EXERCISE DIRECTIONS: Take every line from the data that has the word "will" in it.

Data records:
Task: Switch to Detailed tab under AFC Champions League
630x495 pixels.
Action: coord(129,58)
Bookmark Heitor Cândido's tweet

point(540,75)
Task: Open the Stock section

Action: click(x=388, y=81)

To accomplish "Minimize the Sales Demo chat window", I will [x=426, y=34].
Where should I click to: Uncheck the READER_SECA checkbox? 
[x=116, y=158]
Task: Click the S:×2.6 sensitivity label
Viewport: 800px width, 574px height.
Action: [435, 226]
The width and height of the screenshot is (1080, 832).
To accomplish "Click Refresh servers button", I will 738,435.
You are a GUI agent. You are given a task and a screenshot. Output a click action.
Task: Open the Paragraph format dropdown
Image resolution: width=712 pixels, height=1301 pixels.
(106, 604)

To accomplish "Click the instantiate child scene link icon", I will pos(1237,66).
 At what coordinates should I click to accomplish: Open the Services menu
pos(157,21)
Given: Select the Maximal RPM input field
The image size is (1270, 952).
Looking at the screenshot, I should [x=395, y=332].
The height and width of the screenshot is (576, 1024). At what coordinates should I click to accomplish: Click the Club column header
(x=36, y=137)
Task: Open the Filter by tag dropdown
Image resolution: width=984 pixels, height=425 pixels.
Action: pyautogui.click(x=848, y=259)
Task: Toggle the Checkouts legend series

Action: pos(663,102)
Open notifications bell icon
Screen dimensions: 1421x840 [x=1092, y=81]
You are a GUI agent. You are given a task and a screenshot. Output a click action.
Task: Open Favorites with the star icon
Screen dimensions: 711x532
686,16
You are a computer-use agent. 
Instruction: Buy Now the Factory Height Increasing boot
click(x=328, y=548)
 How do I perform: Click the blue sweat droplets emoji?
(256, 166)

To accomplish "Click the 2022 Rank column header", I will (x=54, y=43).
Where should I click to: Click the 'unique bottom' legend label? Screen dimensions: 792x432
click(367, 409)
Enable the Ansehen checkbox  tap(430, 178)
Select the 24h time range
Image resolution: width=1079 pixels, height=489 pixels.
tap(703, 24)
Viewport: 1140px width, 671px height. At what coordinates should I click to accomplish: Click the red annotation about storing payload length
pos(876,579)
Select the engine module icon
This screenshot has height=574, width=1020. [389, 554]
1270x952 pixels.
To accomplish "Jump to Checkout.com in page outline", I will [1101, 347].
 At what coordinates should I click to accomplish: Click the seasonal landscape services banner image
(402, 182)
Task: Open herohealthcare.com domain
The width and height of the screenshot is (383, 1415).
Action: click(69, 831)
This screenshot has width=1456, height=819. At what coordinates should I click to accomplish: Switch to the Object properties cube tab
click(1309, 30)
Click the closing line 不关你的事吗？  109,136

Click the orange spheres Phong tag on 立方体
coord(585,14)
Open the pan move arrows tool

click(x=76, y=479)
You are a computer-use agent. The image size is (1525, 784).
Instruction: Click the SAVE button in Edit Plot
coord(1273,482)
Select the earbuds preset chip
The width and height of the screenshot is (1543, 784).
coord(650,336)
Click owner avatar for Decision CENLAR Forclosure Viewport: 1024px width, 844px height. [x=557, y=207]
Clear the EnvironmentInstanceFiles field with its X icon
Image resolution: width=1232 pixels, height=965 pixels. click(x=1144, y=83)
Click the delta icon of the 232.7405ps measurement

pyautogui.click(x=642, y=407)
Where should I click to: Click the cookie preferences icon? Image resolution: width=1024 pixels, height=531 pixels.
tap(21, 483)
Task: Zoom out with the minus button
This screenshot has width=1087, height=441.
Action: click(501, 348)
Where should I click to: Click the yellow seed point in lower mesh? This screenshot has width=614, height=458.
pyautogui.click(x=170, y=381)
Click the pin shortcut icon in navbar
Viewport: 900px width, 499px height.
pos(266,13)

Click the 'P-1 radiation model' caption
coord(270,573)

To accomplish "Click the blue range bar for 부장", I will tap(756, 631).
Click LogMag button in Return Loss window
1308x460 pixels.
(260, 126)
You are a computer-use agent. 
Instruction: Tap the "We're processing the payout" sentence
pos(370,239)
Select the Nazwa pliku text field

WORKED SOLUTION:
To accomplish "Minimize the Sales Demo chat window", I will [x=426, y=34].
To accomplish "Click Refresh servers button", I will 738,435.
To accomplish "Click the instantiate child scene link icon", I will pos(1237,66).
To accomplish "Click the 2022 Rank column header", I will (x=54, y=43).
To accomplish "Jump to Checkout.com in page outline", I will [1101, 347].
To accomplish "Click the blue range bar for 부장", I will tap(756, 631).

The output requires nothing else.